### Goal of the exercise:
The material below is to be copied exactly from the line with "Viewport: 687px width, 515px height." up to and including the line with "單位 quantity with", with nothing else kept and no pictures.

### Entries shown:
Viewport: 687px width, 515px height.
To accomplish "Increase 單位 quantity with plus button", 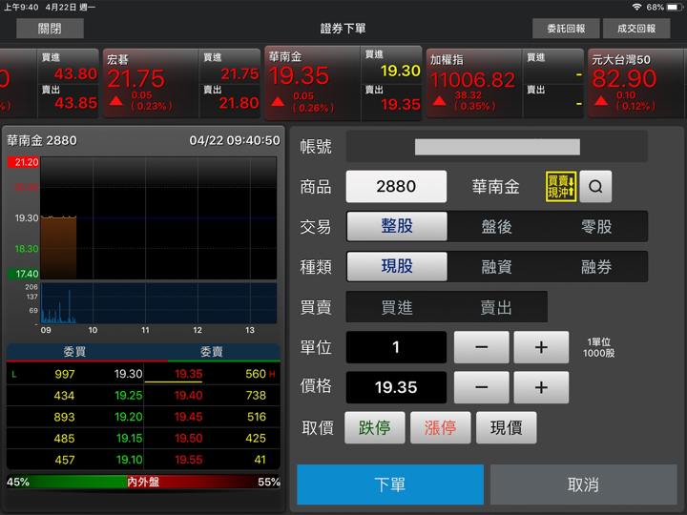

--

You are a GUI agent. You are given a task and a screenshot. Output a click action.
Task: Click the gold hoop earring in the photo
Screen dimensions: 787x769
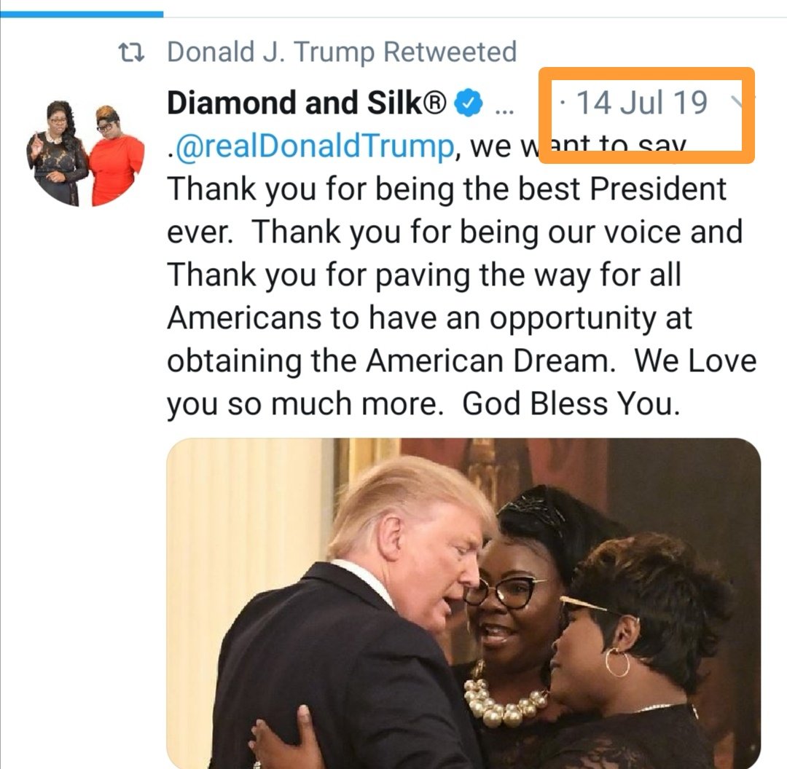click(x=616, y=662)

### Response for this exercise:
Viewport: 687px width, 515px height.
To accomplish "Increase 單位 quantity with plus button", 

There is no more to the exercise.